Task requirements:
Answer from the text on finding podcast guests below:
(a) What should you ask each guest after every interview?
(b) Who introduced the writer to dozens of people who became guests on The Unmistakable Creative Podcast?
(c) In Greg Mckeown's Stanford class, what rating meant a student was not accepted into the course?
___ Excerpt to read
Your job is to create something your listeners want to hear, not to increase your downloads. Being a famous person and interesting are not mutually exclusive. But if you have the choice between someone who is famous or someone who is interesting, choose the latter.
How to reach out and invite guests
There are several methods you can use to reach out and invite guests to your podcast
1.Read Their Books and Email Them
To reach out and invite guests, it is important to appeal to their self-interest. Most potential guests are always looking for opportunities to promote their work, especially if they have a passion project or recently published a book. Express genuine interest in their work and let them know how it has influenced or helped you. This not only shows that you are familiar with their work, but also that you value it, making them more likely to accept your invitation.
2.Ask Your Guests for Referrals
When you start your podcast, the easiest way to find great podcast guests is to ask great guests for referrals. After each interview, ask each guest if they know anyone else who they think would be a good fit for your show.
Asking for referrals creates a compound effect. Eventually, one of your podcast guests will introduce you to someone who is a connector. Once you know a connector, you’ll never have no shortage of potential podcast guests.
For example, my friends Clay Hebert and Sarah Peck have introduced me to dozens of people who have been guests on The Unmistakable Creative Podcast. If I ever run out of ideas for podcast guests, I just send them an email and they send me a list of interesting people to interview.
When you ask for recommendations, the guests have already been vetted by someone who has already been on your show. They are familiar with your format and interview style and know what makes a good guest.
3.Podcast Booking Agencies
While podcast booking agencies can provide a convenient way to find potential guests, they often send out generic pitches that may not resonate with your podcast’s specific theme or target audience. While they can be useful in increasing the number of potential guests, it’s crucial not to depend solely on them. Instead, focus on personal connections, referrals, and genuine interest in potential guests for a more personalized and engaging approach.
Define Your Criteria, Develop Your Standards ,and Create a Rating System
“Make peace with the fact that saying “no” often means trading popularity for respect: When we fight back effectively, it shows people that our time is very valuable. It separates the professional from the amateur.” – Greg Mckeown, Essentialism
To find great podcast guests, you need to define your criteria and develop standards for how you choose guests.
When Greg Mckeown taught a class at Stanford, he assigned each student a numerical rating between 1 and 10. If students received a rating of 7 or less, they were not accepted into the course. The alternative is Derek Sivers’ “hell yes or no” framework for making decisions.
______
___ Dataset excerpt
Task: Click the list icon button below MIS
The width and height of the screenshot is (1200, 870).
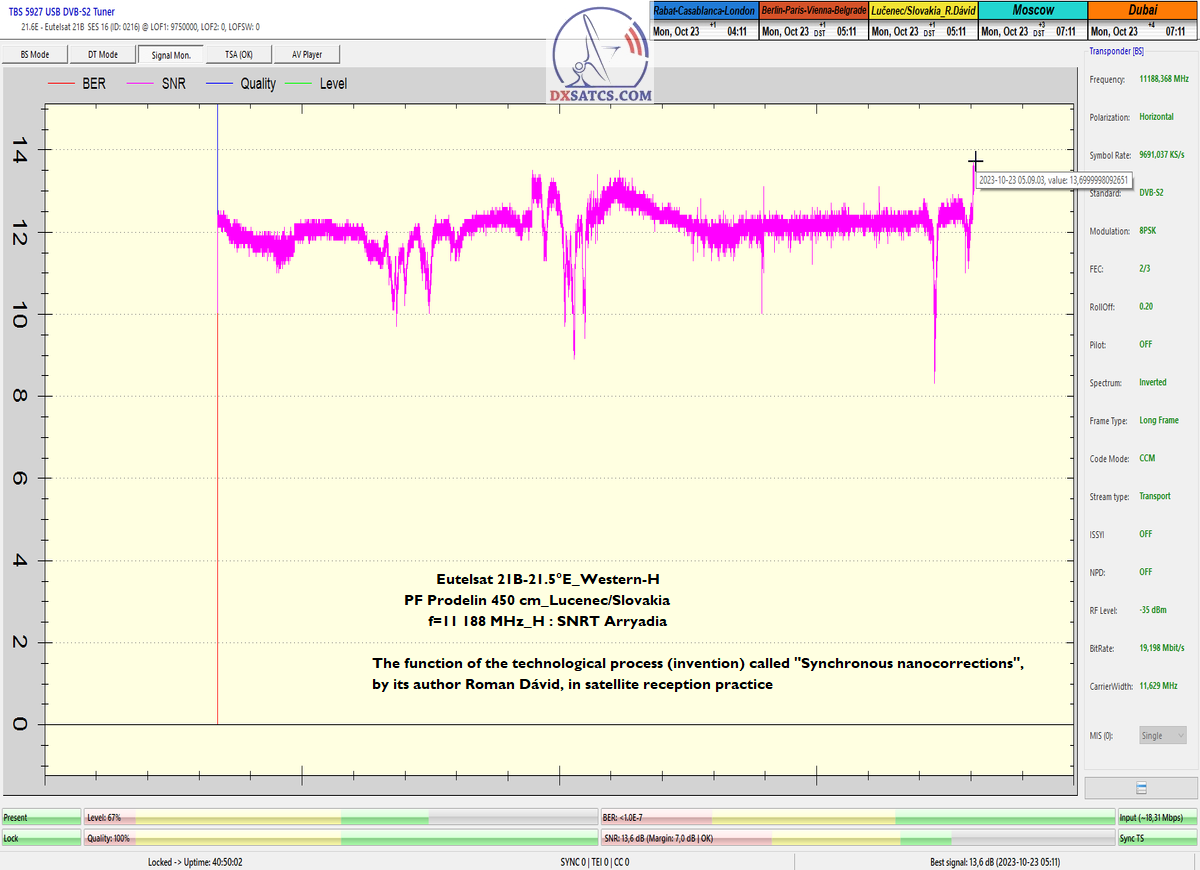Action: click(x=1141, y=788)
______
Output below:
(a) Whether they know anyone else who would be a good fit for your show.
(b) Clay Hebert and Sarah Peck.
(c) A rating of 7 or less.